> [WHAT IS REQUIRED] What is needed is an exact copy of the lines from the line holding "Open Microsoft アカウントをデジタル ライセンスにリンク" through the end of the material, with no other lines and no pictures.

** Opening THE INPUT block **

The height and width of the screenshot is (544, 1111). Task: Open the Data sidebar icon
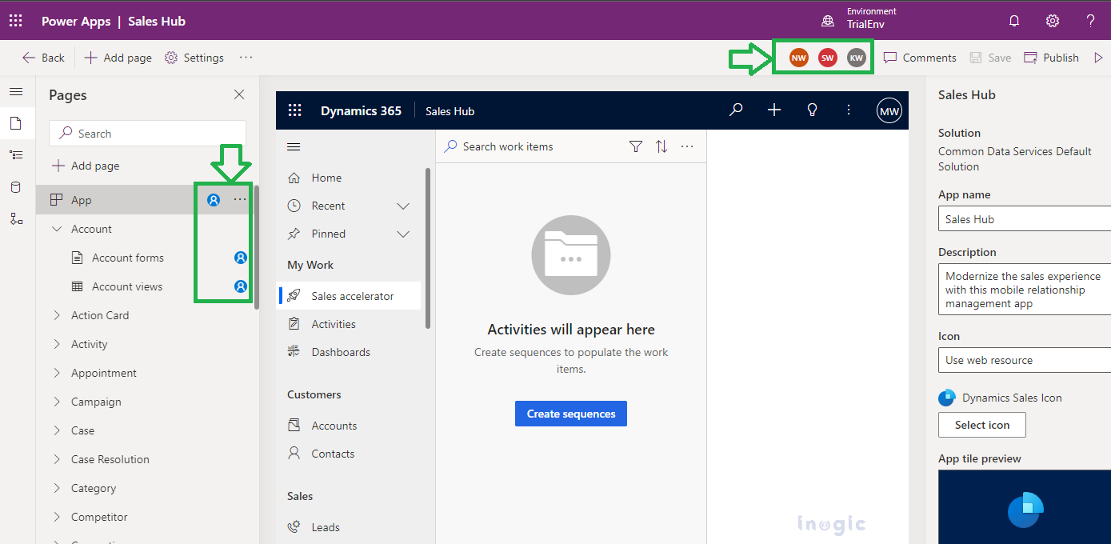point(16,187)

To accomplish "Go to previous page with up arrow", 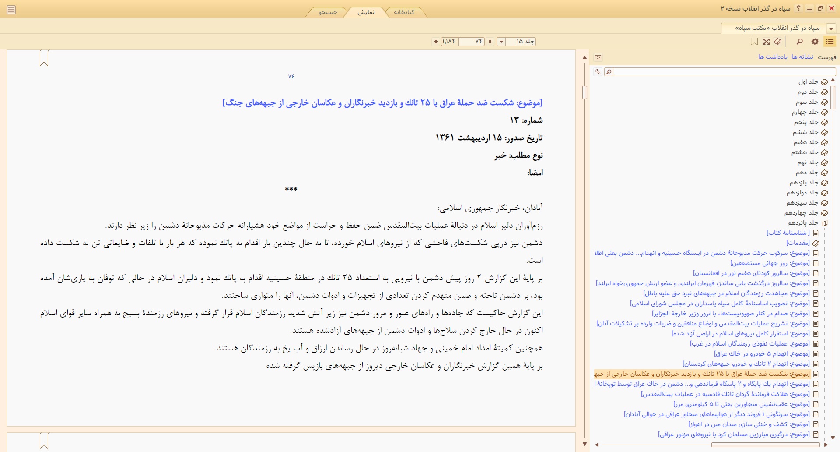I will pos(436,42).
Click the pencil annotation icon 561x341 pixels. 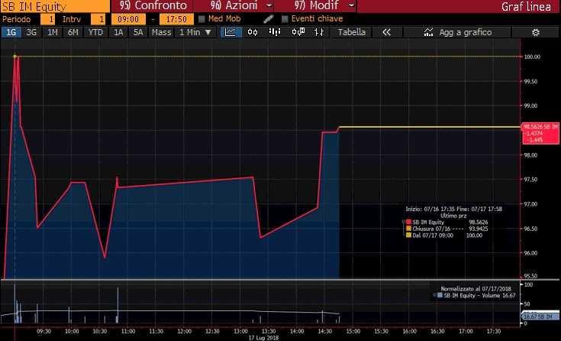click(268, 18)
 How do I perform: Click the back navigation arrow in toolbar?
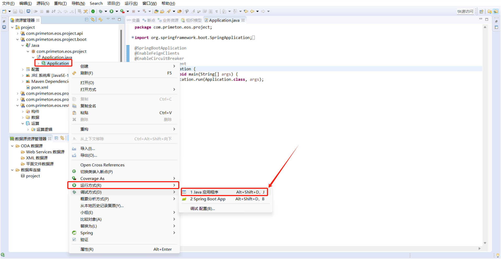pos(252,11)
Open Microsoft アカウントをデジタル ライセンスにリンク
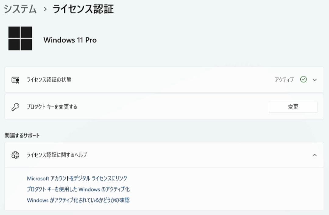The height and width of the screenshot is (215, 329). click(x=77, y=178)
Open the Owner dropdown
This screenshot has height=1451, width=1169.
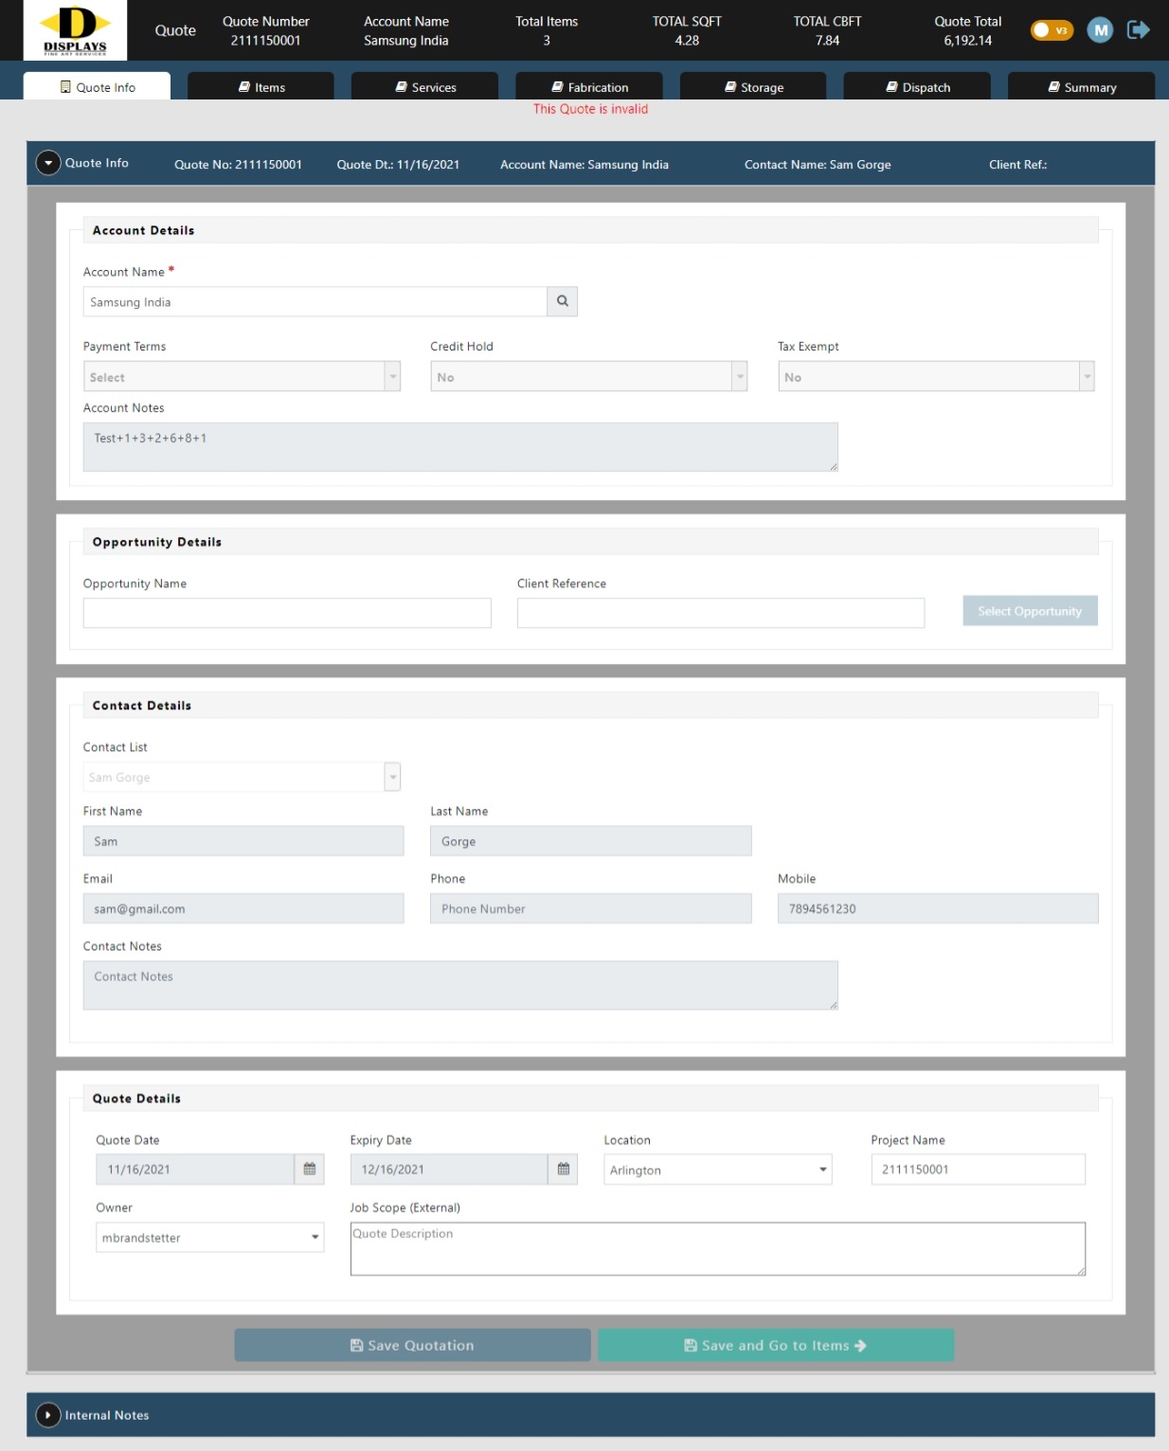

** Closing THE INPUT block **

> [TASK RESPONSE]
Open Microsoft アカウントをデジタル ライセンスにリンク
The height and width of the screenshot is (215, 329). click(x=77, y=178)
Open the Owner dropdown
This screenshot has height=1451, width=1169.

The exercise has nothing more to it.